The Hour Before Dawn

I recently finished reading Penelope Wilcock’s book, The Hour Before Dawn. It’s the fifth book in The Hawk and the Dove series, marking the exact midpoint in the nine-part series. I’ve been steadily reading through these books over the course of 2021, since they were recommended to me by my friend Jason and purchased for me as a birthday gift from my parents. So it should be obvious that I’m already a pretty big fan of these books about a group of men living in a Benedictine monastery in 14th Century Yorkshire.

The most notable feature of The Hour Before Dawn is that it actually doesn’t focus on life at the monastery. At least not to the extent that the other books in the series do. Most of the story’s most meaningful action takes place off-site, in the hometown of Saint Alcuin’s abbot, John. The early chapters of the book are dominated by a horrific tragedy involving John’s mother and sister. This sets off a redemptive arc both for John and for John’s sister, Madeleine. And I appreciated the journey undertaken by each of these characters.
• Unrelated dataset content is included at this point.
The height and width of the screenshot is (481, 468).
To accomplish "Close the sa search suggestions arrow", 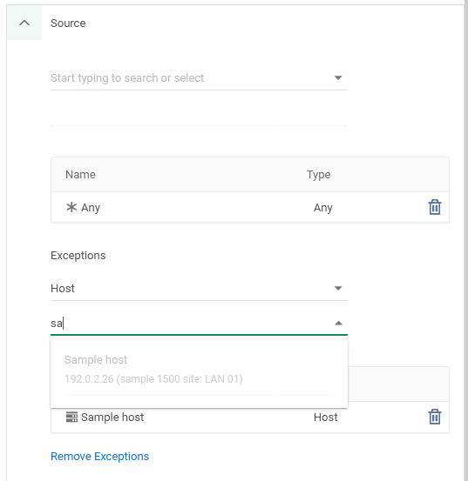I will (x=338, y=323).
But I think the most powerful part of the story came in the middle of the book, with a tertiary character named William. He’s another monk who was transplanted to Saint Alcuin’s in the previous book from the series. He’s not a major player. In The Hour Before Dawn, however, he plays a helpful role in the stories of John and Madeleine. But the most meaningful part of the whole book (for me) happened around two-thirds of the way through the book, when William experienced an intensely personal encounter with Jesus in prayer. The description of William’s encounter with Jesus was so beautiful that it made me cry. It made the whole book worth the read.

Otherwise, though, I have to say that The Hour Before Dawn was my least favorite book in the series. I’ve found the interpersonal dynamics between the brothers at Saint Alcuin’s to be the best stuff in these stories. And there just wasn’t much of those interpersonal dynamics in this one. It focused more on the characters’ internal processing of trauma and grief. Furthermore, most of the action took place away from Saint Alcuin’s. So I hope that future books in the series will return to those things that made me fall in love with the characters and settings to begin with.

I definitely plan to keep reading the series. My heart is too invested in the stories to quit now. Still, if you’re looking for a book recommendation from me, I would say that you’re better off with the original trilogy of The Hawk and the Dove. And then you can decide for yourself what you want to get to do when you reach The Hour Before Dawn.